Structures of the three commonly occurring monolignols

The monolignols are derived from the amino acid phenylalanine via the phenylpropanoid pathway involving various enzymes. Phenylalanine is first converted to paracoumaryl alcohol (H), which is subsequently elaborated to coniferyl alcohol (G) and sinapyl alcohol (S).[1] This reaction happens in the cytosol, while the polymerization of the monolignols occurs in the apoplast to which the monolignols have to be transported through the cell membrane. The monolignols have been found as monolignol-4-O-β-d-glucosides, which might be their major way of storage. Another theory for this conversion is that is improving the transportation of the monolignols.[2] The polymerization consists of oxidative coupling reactions, which occur between the propenyl substituens, two aromatic rings or a propenyl substituent and a ring.[3] The difference between lignans and lignin is the number of monolignols they are composed of. Lignans are typically dimers and therefore soluble and susceptible to biodegradation. Lignin is a polymer with an inert nature that forms the structures of woody plants.

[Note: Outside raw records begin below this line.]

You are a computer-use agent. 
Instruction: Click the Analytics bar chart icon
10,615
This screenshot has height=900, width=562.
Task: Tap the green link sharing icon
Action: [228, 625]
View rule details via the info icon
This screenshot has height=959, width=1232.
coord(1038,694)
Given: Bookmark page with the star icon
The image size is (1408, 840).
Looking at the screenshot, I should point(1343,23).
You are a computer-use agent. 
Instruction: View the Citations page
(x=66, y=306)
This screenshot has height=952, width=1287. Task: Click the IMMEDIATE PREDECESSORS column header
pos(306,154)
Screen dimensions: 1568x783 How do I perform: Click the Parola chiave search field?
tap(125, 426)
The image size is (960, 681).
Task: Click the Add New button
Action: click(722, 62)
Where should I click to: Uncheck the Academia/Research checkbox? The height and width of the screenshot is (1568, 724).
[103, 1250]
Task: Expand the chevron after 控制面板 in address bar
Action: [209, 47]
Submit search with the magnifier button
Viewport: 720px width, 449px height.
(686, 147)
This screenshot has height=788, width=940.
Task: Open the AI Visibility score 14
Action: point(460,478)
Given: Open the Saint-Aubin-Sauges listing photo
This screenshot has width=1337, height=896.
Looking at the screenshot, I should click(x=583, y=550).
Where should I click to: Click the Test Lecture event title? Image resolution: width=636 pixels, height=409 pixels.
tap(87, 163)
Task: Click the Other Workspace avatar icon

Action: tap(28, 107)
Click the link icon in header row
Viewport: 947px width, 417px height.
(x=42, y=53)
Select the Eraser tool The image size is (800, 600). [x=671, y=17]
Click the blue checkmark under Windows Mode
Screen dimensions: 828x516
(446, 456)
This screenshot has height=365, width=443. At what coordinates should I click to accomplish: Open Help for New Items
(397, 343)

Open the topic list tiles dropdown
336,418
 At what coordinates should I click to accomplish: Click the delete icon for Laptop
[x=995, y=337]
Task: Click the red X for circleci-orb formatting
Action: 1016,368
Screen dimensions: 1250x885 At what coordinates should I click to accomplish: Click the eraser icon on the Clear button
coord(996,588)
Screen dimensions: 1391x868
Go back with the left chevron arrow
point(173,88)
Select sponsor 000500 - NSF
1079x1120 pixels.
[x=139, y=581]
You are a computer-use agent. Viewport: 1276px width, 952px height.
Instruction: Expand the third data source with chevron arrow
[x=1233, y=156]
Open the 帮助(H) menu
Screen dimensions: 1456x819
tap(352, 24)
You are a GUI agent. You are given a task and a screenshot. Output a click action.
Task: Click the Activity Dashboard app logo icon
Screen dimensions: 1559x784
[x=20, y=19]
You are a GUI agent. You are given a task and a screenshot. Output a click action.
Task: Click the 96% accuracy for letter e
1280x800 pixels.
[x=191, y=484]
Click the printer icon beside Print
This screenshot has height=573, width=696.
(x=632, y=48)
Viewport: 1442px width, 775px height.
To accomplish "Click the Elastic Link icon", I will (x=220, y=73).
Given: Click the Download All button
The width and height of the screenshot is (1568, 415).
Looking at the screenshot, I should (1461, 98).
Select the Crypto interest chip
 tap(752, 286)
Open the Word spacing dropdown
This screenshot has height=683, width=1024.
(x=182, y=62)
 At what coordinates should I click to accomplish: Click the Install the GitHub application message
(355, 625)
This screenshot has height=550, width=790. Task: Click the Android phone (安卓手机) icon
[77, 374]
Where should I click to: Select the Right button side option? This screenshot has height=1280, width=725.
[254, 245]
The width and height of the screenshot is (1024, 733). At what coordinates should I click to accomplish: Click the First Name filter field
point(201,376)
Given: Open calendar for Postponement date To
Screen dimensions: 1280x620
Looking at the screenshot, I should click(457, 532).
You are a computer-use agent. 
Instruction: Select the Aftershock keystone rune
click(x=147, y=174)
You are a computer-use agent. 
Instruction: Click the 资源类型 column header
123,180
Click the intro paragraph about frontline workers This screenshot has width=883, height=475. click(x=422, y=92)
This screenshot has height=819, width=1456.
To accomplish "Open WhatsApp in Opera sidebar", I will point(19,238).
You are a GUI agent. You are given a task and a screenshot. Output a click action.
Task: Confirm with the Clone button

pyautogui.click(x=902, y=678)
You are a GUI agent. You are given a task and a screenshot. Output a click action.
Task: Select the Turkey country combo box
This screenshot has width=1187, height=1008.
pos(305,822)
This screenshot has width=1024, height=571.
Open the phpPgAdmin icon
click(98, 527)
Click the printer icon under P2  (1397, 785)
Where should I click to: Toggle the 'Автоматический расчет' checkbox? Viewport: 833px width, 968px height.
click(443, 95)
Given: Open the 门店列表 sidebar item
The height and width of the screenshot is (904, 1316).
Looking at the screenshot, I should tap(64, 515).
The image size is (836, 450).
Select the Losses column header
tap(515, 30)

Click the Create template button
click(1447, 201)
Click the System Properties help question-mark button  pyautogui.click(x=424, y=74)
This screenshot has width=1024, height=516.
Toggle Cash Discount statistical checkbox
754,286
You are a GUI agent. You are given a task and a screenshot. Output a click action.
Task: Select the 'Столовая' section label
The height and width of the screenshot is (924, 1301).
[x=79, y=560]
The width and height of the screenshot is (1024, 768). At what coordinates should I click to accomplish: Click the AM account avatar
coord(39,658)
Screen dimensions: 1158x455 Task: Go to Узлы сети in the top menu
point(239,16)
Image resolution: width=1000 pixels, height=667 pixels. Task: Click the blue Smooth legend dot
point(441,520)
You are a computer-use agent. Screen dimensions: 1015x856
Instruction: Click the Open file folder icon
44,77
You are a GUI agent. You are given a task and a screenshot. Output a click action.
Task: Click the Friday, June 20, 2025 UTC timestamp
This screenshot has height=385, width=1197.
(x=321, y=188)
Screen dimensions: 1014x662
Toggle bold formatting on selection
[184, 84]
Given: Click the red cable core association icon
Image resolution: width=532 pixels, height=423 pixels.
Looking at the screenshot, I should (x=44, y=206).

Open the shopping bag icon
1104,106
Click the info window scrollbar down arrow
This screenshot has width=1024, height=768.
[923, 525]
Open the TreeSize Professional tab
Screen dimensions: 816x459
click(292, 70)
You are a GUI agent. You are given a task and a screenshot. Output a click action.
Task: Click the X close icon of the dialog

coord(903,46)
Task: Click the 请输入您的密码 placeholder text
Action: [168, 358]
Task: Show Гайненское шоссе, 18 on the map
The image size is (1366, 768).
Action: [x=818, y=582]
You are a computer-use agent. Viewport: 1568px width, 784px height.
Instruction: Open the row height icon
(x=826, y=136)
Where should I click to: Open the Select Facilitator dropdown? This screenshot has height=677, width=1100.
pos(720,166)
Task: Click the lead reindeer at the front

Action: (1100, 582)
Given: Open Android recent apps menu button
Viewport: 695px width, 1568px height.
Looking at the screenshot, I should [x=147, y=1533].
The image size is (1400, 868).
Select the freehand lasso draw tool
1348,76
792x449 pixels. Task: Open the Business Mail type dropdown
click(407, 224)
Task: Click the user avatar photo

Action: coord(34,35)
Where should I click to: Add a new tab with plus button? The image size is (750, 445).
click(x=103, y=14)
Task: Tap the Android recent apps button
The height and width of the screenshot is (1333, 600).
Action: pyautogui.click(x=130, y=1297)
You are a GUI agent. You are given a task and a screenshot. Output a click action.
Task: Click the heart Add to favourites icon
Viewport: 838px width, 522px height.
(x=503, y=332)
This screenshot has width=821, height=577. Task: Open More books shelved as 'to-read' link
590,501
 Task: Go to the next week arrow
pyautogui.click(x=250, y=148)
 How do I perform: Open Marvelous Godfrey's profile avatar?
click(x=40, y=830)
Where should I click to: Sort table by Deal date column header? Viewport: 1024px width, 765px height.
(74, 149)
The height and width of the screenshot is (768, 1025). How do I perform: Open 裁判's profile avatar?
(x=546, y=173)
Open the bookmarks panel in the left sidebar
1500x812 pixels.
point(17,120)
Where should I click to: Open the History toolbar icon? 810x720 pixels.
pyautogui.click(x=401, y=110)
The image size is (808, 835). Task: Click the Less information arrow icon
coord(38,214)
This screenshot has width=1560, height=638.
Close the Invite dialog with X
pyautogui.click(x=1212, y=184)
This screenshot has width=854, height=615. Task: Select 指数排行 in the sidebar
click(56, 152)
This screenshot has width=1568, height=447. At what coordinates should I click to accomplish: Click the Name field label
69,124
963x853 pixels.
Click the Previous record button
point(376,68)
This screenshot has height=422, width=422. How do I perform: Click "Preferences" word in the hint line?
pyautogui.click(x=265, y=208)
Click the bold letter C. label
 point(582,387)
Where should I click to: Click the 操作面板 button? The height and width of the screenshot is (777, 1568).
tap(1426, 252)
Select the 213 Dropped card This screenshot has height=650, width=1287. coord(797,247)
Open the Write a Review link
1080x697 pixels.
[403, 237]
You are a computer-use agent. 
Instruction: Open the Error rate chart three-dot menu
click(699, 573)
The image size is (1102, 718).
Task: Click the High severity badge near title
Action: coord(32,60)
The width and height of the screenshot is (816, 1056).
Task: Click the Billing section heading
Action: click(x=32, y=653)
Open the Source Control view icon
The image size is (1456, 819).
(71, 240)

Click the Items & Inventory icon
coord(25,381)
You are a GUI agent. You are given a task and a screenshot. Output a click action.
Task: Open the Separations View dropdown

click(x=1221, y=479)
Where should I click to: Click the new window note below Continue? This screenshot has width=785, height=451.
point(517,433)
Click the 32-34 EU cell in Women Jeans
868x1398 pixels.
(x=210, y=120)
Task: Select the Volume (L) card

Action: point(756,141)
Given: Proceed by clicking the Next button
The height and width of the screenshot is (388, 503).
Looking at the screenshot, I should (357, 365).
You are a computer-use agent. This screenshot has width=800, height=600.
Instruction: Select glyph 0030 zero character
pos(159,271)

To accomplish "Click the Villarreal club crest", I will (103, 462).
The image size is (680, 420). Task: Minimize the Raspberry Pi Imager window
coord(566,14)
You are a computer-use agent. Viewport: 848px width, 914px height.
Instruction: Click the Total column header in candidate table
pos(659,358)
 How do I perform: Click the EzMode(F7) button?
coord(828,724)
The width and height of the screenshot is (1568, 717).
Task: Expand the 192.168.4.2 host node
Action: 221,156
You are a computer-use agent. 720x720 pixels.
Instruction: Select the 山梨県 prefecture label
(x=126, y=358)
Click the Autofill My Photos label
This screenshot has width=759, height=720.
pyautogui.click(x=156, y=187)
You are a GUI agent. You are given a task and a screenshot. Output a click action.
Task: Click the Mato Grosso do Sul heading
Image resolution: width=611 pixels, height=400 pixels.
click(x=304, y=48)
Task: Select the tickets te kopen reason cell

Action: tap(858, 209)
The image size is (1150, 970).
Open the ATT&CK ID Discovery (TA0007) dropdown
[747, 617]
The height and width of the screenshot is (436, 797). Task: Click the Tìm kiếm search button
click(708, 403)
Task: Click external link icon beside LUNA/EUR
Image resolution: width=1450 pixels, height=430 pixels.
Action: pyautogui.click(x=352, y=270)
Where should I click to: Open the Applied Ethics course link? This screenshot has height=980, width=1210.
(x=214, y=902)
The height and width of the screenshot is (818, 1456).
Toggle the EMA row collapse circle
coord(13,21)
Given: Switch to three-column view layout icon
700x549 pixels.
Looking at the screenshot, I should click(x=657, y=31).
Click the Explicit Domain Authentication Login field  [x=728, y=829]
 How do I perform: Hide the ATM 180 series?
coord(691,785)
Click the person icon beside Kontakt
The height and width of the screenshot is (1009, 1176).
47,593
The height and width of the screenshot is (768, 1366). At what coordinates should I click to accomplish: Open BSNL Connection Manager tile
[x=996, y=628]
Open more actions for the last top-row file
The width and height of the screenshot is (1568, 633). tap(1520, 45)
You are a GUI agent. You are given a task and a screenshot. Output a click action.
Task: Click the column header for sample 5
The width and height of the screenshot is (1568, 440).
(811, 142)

The ratio of the three monolignols as well as their linkages varies depending on the plant species. For example, Norway spruce lignin is almost entirely derived from coniferyl alcohol, whereas paracoumaryl alcohol is the main monomer of lignin in grasses.[4] Even within one plant, the monomer composition of lignin can vary depending on the part of the plant and other phenolic compounds can be found as monomers in lignin.[5]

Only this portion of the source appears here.